──────── Source material ────────

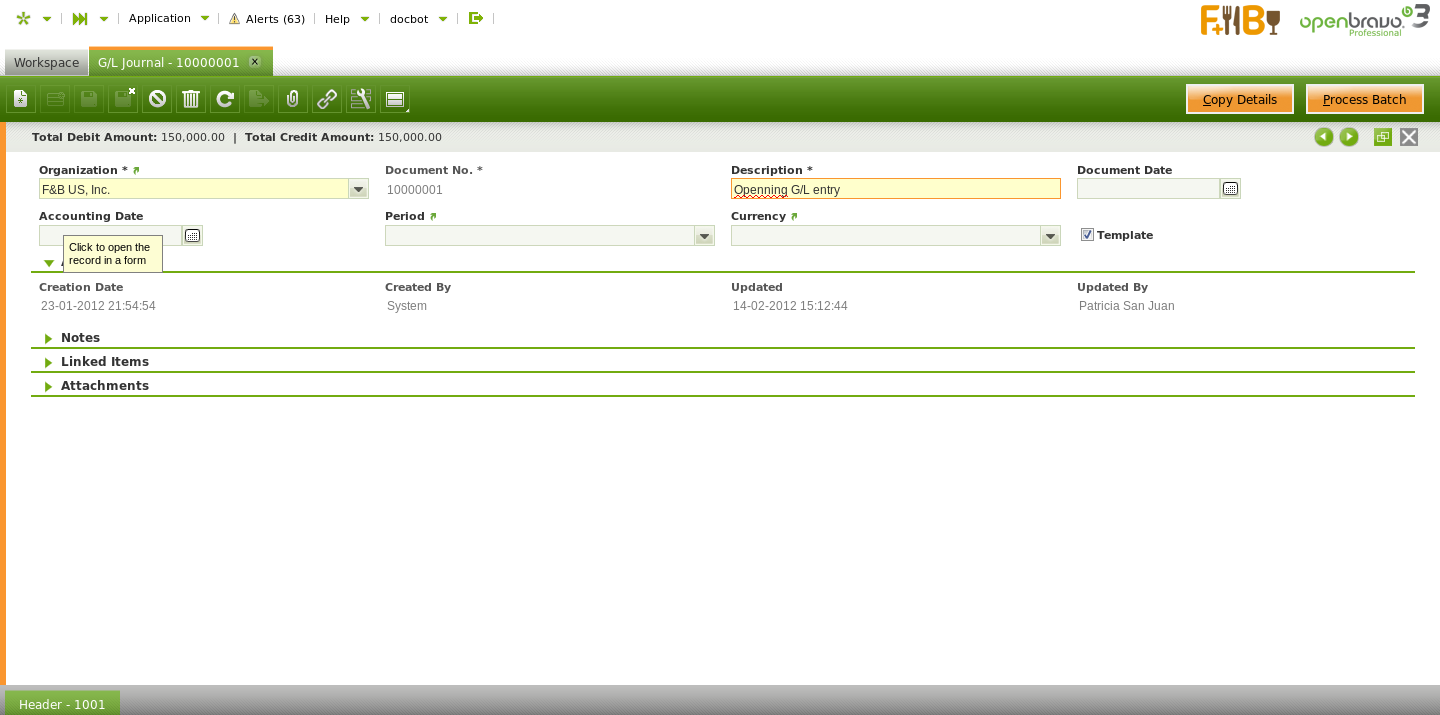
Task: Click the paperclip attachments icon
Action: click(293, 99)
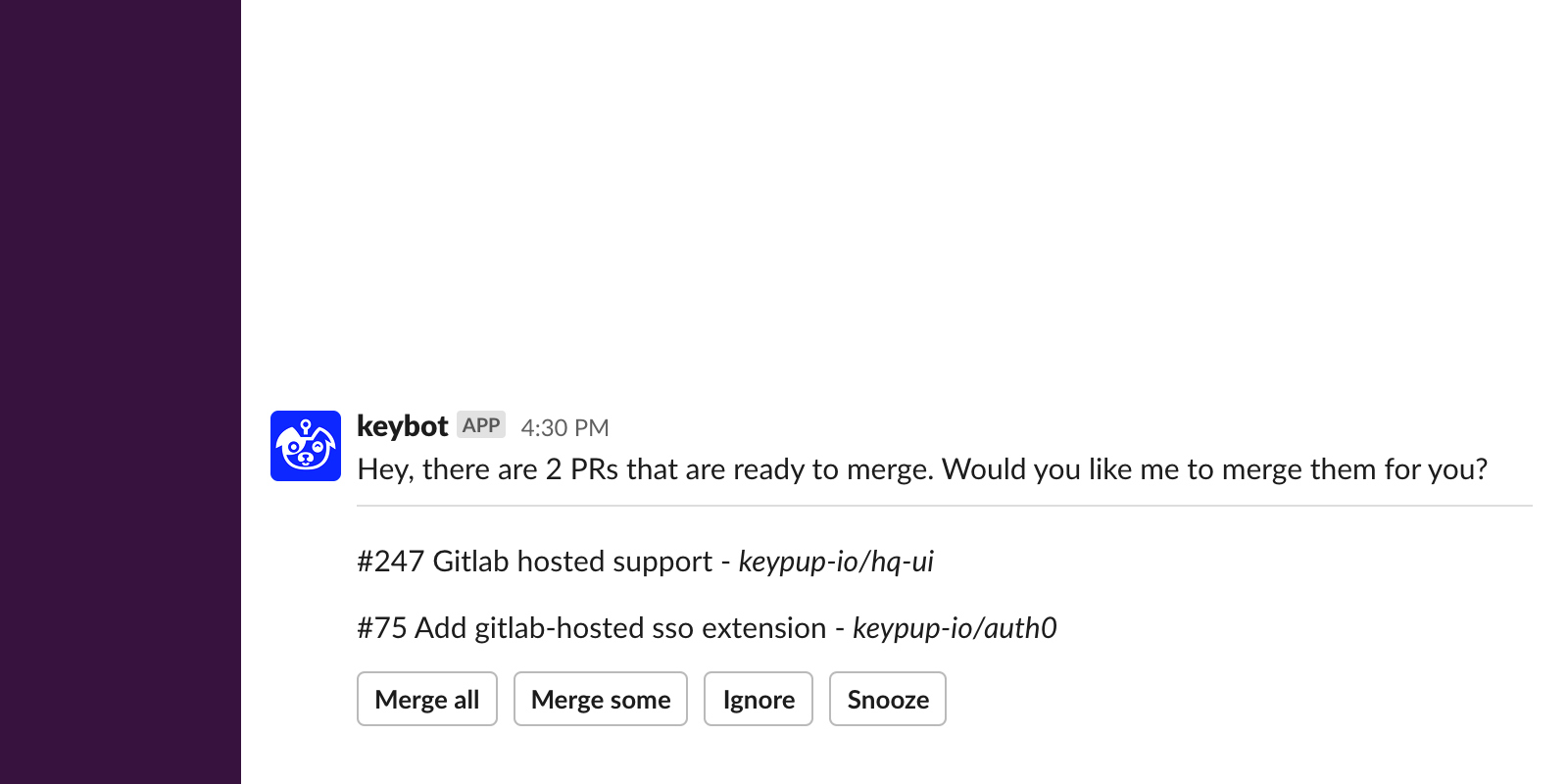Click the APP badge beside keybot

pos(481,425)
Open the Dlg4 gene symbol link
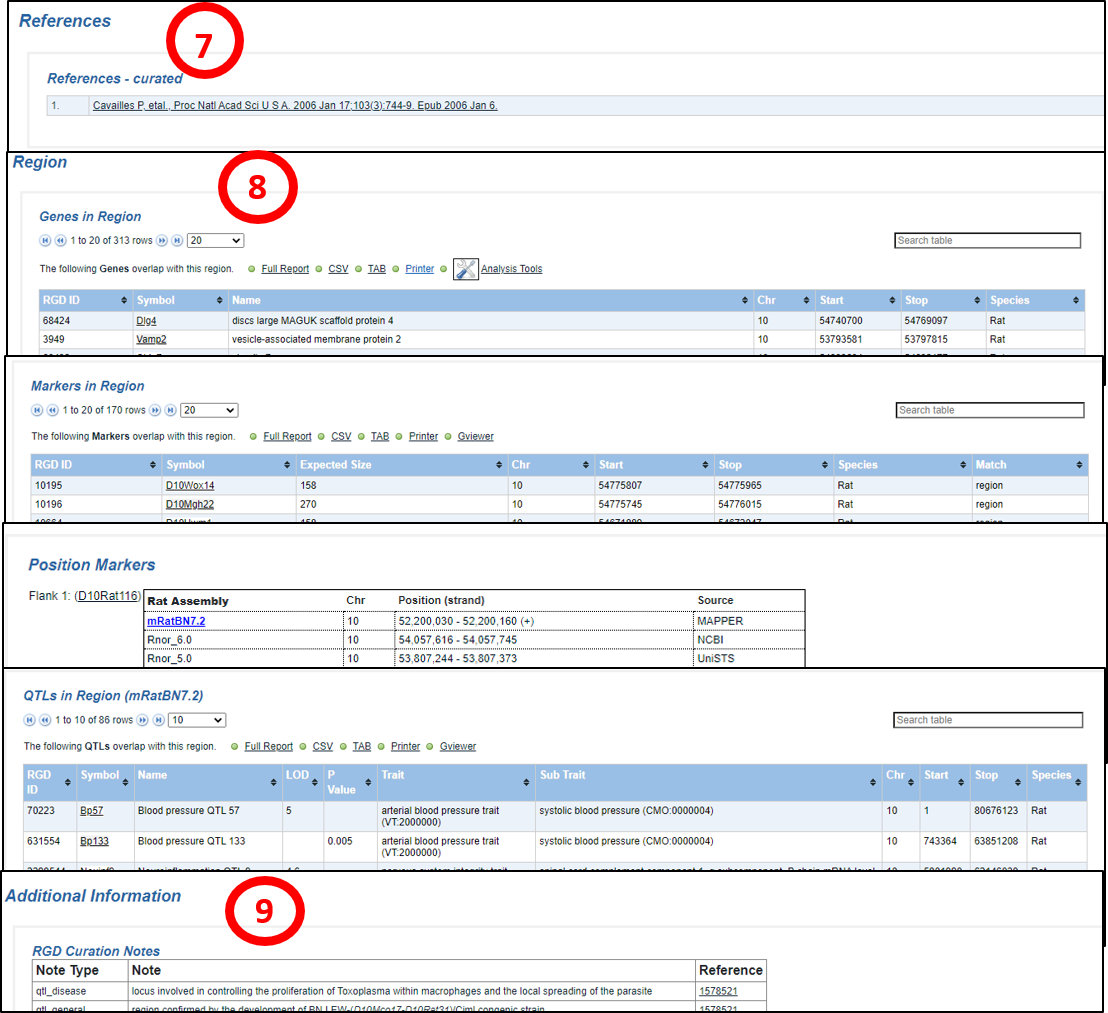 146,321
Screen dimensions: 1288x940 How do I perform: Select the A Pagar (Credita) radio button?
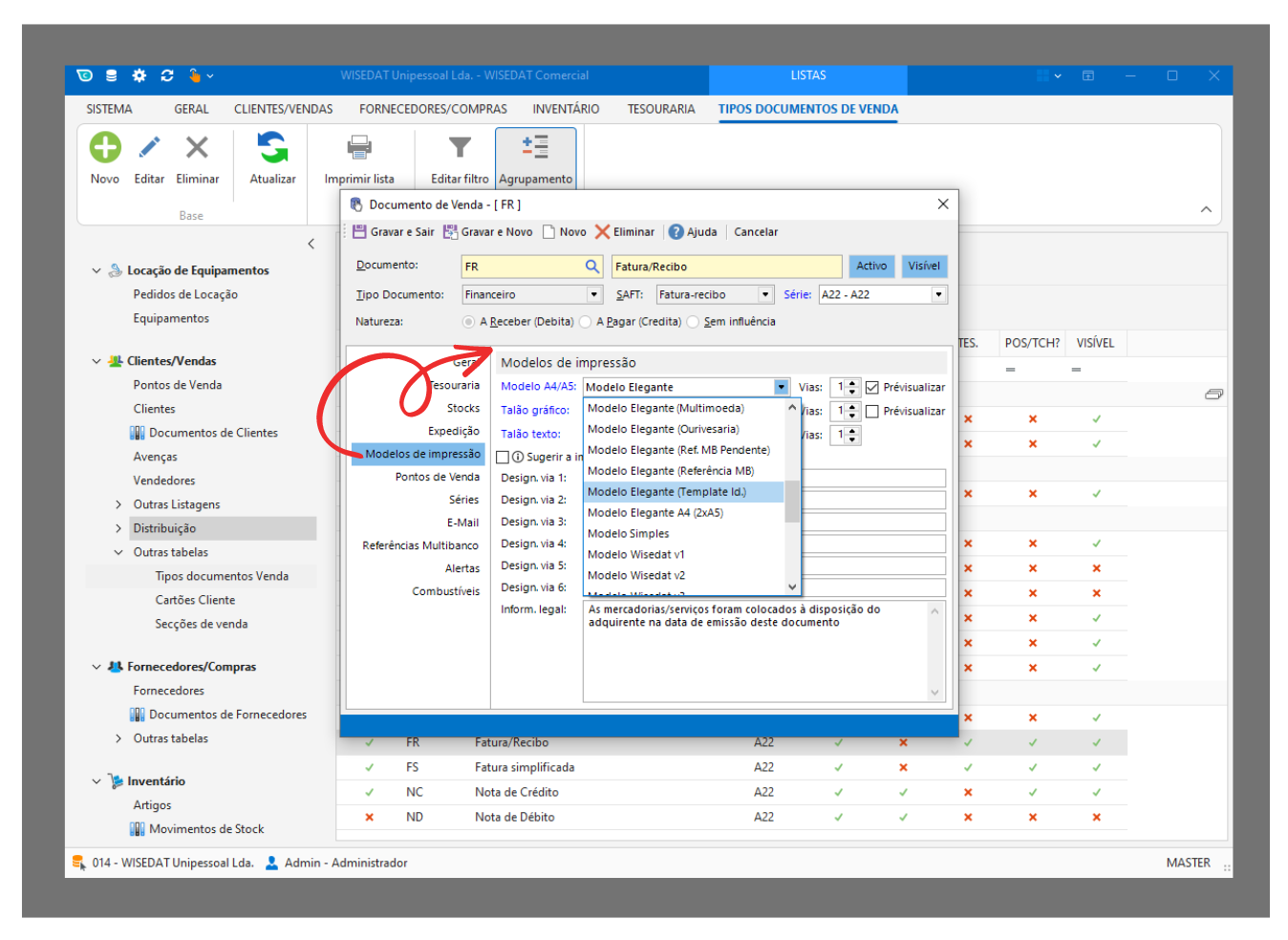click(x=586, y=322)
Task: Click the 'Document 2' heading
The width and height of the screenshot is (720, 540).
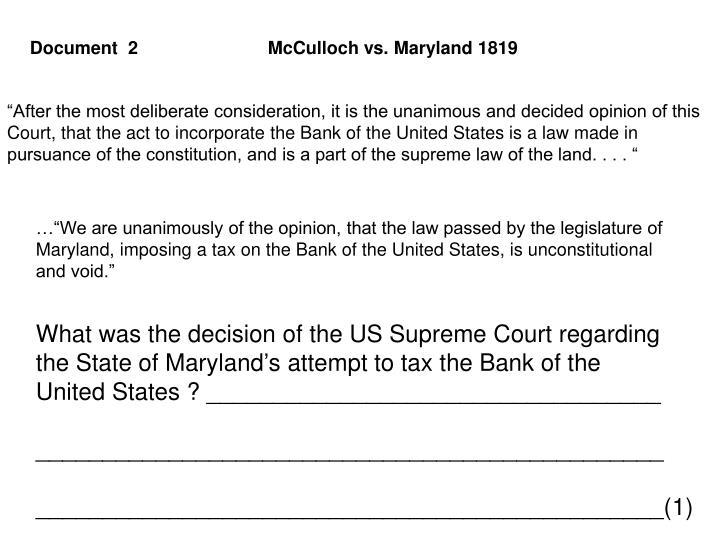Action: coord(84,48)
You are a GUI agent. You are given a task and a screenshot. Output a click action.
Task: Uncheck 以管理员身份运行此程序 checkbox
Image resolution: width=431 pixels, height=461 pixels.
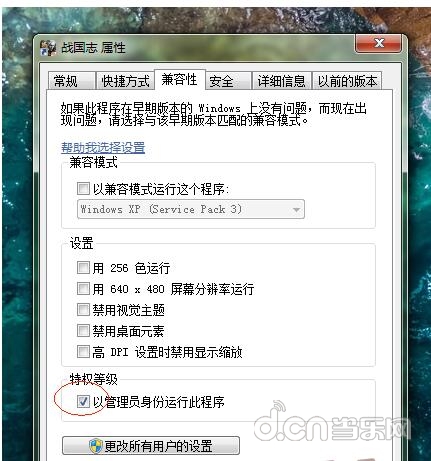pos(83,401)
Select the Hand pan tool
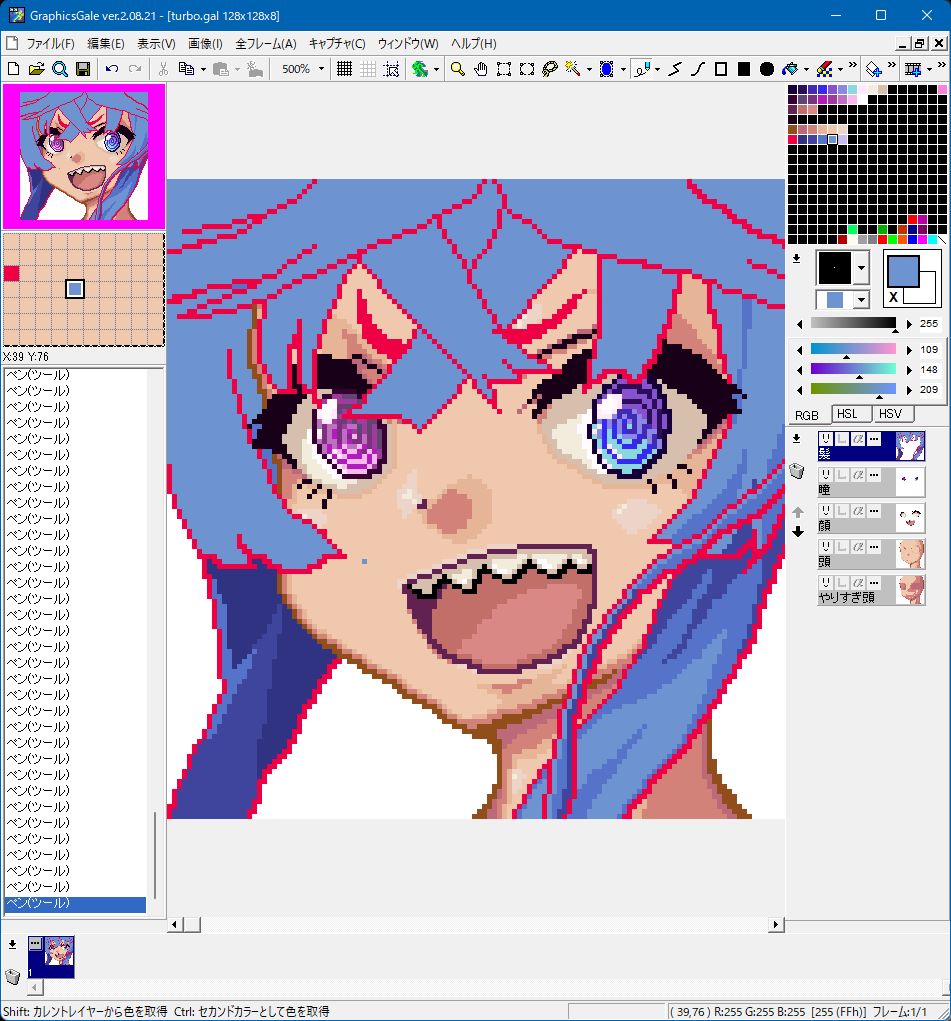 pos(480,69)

────────

§ **Exercise**: A verbatim copy is needed of the lines running from the line with "The width and" to the end of the data above, both included. Keep the pictures out of it.

§ **Written reply**:
The width and height of the screenshot is (720, 540).
Action: coord(84,48)
You are a GUI agent. You are given a task and a screenshot. Output a click action.
Task: Uncheck 以管理员身份运行此程序 checkbox
Image resolution: width=431 pixels, height=461 pixels.
pos(83,401)
Select the Hand pan tool
 pos(480,69)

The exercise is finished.